CGD remunerou a 1,5% em abril
Ao JN, fonte oficial da Caixa Geral de Depósitos (CGD) informou que teve, em abril, uma remuneração de depósitos acima da média: "A CGD tem vindo a lançar um leque vasto e diversificado de depósitos a prazo com taxas de juro acima da média no contexto atual, com a taxa média de subscrição de novos depósitos a prazo no mês de abril acima de 1,5%".
A Deco Proteste "continua a recomendar a subscrição de certificados de aforro", adianta António Ribeiro, mas ressalva que há um conjunto de depósitos a prazo que pagam mais. É o caso dos 4% do banco Big a seis meses com um mínimo de depósito de 25 mil euros. "São depósitos que procuram captar novos clientes e novos montantes. Muitas vezes exigem um montante mínimo elevado, são bancos pequenos, muitos deles só têm um balcão em Lisboa, e são bancos online", revela o economista.

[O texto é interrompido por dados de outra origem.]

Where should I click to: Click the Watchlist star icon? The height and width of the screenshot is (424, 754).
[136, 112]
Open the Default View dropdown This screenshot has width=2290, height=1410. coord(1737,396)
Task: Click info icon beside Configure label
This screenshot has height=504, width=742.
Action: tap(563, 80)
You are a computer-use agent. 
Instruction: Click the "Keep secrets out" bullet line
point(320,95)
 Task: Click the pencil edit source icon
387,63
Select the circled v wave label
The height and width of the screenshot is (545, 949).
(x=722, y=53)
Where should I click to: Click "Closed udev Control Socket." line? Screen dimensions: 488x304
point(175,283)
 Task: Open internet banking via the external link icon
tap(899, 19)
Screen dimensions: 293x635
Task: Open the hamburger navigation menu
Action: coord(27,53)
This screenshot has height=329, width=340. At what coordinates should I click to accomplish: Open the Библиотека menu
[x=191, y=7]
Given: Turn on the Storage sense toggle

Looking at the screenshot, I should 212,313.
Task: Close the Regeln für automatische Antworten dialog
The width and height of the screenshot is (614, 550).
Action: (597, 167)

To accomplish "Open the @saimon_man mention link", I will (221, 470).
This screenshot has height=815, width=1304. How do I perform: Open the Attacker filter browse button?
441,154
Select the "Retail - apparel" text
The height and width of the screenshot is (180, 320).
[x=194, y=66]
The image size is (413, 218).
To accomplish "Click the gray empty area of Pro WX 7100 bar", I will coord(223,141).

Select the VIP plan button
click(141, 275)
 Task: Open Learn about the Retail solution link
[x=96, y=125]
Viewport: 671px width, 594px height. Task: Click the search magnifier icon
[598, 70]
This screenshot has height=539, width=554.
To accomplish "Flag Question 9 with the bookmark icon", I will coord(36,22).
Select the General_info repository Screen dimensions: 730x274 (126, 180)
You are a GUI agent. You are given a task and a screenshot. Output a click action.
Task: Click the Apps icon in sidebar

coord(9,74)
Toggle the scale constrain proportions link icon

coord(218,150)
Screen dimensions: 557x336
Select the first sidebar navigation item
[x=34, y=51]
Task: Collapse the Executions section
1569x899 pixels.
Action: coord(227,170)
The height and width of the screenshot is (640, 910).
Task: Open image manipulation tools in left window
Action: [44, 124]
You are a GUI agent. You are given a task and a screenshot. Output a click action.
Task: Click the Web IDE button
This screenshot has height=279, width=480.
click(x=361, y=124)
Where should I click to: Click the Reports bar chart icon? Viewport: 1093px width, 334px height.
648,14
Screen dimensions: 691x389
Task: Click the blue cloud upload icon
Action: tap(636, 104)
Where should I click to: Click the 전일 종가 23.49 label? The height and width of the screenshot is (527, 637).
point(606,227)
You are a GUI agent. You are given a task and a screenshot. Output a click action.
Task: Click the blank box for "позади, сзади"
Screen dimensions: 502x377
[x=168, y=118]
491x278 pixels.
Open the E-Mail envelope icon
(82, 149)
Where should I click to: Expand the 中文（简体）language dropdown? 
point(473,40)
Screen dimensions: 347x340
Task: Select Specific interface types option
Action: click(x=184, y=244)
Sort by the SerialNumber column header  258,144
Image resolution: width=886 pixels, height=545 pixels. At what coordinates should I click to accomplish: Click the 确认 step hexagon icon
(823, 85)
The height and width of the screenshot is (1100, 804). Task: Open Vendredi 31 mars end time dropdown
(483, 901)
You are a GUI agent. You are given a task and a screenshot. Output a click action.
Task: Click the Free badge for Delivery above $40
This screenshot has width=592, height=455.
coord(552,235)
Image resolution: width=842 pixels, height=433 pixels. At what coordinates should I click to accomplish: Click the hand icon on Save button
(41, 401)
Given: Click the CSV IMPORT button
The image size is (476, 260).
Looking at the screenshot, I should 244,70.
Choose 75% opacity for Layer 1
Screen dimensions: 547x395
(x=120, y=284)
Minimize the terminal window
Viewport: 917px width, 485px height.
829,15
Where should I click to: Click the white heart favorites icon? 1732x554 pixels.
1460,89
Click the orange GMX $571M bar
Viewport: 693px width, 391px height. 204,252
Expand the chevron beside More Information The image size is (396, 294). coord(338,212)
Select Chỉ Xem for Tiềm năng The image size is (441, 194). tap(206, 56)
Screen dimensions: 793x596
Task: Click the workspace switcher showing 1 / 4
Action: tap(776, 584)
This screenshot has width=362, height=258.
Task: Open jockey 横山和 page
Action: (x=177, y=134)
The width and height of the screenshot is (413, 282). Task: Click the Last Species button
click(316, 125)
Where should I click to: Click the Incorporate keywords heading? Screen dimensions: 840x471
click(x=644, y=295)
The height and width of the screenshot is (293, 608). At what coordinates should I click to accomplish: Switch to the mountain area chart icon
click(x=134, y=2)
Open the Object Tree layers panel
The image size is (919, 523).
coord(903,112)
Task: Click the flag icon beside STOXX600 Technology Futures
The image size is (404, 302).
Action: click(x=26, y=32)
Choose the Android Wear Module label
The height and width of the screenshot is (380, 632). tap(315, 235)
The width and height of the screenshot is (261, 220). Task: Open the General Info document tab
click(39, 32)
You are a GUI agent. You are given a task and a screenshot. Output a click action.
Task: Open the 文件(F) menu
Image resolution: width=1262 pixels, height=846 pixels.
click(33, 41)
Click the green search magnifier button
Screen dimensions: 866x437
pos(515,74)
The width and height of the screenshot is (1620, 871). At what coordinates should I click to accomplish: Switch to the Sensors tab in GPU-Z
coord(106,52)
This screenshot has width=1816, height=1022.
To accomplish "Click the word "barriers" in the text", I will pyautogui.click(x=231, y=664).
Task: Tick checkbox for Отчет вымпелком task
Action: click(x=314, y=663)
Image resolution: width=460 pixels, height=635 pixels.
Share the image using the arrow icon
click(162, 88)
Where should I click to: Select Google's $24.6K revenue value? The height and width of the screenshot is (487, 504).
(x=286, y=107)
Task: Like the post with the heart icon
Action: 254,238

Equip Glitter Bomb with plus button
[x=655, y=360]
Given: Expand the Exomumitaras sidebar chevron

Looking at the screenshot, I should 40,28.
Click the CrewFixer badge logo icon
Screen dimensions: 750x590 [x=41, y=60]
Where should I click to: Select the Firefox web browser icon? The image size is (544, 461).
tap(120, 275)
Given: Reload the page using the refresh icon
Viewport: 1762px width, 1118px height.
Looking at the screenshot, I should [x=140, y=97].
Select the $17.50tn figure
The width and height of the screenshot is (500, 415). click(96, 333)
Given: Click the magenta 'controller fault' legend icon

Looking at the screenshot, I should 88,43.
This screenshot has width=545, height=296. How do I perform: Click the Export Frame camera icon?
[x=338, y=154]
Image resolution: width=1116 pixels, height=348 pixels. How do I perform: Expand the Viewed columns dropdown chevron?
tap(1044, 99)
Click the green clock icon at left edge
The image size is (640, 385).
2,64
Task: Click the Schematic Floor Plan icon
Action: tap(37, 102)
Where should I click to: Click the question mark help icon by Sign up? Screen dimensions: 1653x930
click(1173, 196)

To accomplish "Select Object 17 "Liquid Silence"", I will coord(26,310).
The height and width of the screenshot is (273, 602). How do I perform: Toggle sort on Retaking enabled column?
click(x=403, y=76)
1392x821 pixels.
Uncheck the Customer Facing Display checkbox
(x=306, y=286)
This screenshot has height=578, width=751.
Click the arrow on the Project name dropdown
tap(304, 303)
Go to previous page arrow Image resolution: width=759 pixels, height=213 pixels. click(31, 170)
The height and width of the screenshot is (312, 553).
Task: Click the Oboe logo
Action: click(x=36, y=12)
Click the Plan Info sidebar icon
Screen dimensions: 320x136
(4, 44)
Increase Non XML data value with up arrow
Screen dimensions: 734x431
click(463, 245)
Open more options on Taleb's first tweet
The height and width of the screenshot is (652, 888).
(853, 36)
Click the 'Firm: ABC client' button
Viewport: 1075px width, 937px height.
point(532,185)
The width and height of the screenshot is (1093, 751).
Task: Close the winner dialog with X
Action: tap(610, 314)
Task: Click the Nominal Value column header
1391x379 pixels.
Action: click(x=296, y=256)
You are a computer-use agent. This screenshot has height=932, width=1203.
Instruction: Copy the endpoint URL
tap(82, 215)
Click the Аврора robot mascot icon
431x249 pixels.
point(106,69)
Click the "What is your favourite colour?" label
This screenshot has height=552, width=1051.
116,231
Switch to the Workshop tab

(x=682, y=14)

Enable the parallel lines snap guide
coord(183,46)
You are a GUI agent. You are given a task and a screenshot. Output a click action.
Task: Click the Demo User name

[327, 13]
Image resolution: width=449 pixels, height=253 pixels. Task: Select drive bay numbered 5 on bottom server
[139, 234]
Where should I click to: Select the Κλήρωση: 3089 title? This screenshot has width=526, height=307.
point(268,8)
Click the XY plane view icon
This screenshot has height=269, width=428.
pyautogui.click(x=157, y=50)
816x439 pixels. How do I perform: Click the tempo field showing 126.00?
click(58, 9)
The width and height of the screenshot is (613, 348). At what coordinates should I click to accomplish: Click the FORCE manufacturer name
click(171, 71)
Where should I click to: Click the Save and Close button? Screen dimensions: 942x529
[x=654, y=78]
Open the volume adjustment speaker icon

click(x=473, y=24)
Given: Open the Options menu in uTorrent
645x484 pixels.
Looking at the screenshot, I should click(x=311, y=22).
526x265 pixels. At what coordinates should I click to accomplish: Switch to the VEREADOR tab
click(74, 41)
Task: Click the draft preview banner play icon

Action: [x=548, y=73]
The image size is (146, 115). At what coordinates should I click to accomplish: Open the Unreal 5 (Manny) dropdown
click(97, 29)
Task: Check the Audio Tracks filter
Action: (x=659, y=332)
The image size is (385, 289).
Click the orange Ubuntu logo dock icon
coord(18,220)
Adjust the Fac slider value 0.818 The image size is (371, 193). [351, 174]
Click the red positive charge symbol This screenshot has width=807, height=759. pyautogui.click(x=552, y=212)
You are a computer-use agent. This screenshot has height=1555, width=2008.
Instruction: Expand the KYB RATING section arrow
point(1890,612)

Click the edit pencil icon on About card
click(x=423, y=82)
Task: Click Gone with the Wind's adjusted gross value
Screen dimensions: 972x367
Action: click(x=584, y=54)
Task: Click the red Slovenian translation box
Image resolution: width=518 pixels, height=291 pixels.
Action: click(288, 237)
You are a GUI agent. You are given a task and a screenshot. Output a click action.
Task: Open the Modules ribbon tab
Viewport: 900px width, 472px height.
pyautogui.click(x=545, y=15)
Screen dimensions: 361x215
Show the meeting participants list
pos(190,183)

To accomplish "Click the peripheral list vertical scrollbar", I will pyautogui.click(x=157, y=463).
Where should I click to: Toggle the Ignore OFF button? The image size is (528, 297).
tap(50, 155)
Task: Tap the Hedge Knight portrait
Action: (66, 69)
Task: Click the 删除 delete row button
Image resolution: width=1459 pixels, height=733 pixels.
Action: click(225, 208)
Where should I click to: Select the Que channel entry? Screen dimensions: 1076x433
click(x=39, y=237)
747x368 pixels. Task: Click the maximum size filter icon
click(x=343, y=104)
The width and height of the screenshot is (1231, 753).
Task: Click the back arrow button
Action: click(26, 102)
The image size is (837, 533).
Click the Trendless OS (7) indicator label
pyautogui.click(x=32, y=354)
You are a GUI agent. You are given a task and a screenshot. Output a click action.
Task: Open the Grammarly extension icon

O secretário de Estado das Finanças, João Nuno Mendes, justificou o fim da série E dos certificados de aforro com a necessidade de o Estado se preparar "para o acréscimo dos juros". No entanto, há quem duvide da intenção (ver na página seguinte) e alguns partidos da Oposição têm acusado o Governo de ceder aos bancos.
O Bloco de Esquerda e o Chega entregaram, ontem, requerimentos para ouvir Fernando Medina, com urgência, na Assembleia da República. O líder do PSD, Luís Montenegro, acusou o Governo de ter favorecido "os interesses da banca" em detrimento da "maioria dos portugueses". Tal como Marcelo Rebelo de Sousa já fez várias vezes, a última das quais ontem. Montenegro apelou aos bancos para que possam conceder "uma retribuição maior" nos depósitos.
Perguntas
Qual a diferença entre certificados de aforro e depósitos a prazo?
Os certificados de aforro são títulos de dívida, em que os portugueses emprestam dinheiro ao Estado em troca de juros. Os depósitos são um produto bancário em que particulares e empresas recebem juros em troca de manter o dinheiro depositado.
Qual é a remuneração da nova série?
A taxa base aplicável à série F é determinada mensalmente, no antepenúltimo dia útil do mês, para vigorar no mês seguinte e corresponde à média dos valores da Euribor a três meses observados nos dez dias úteis anteriores. Foi lançada ontem a 2,5%, mas cresce consoante o prazo de permanência.
Qual o montante mínimo e máximo?
O valor nominal de cada certificado de aforro é de um euro e a subscrição mínima é de 100 unidades, ou seja, 100 euros, e a máxima de 50 mil unidades, isto é, 50 mil euros.
E se já tiver certificados da série E?
A portaria do Governo define um máximo de certificados da série F em acumulação com os da série E de 250 mil euros.
Qual o prazo máximo?
Era de dez anos na série E e passa para 15 anos.
Há algum prémio de permanência?
Sim. Começa em 0,25% entre o segundo e o quinto ano. Nos dois últimos anos atinge os 1,75% sobre a taxa-base.
Esta nova série apresenta condições menos vantajosas face à anterior?
Sim. A remuneração máxima base baixa de 3,5% para 2,5% e o prémio de permanência sofre reduções. Segundo a Deco Proteste, no final do prazo, a taxa anual líquida era de 3,1% e desceu para 2,4%.
Tem havido uma corrida à subscrição?
As subscrições de certificados de aforro ultrapassaram os 11 mil milhões de euros nos primeiros quatro meses do ano. É mais do que em todo o ano 2022 (7,2 mil milhões).
Onde posso subscrever?
Para já, através do AforroNet, nas lojas dos CTT ou na rede de Espaços Cidadão.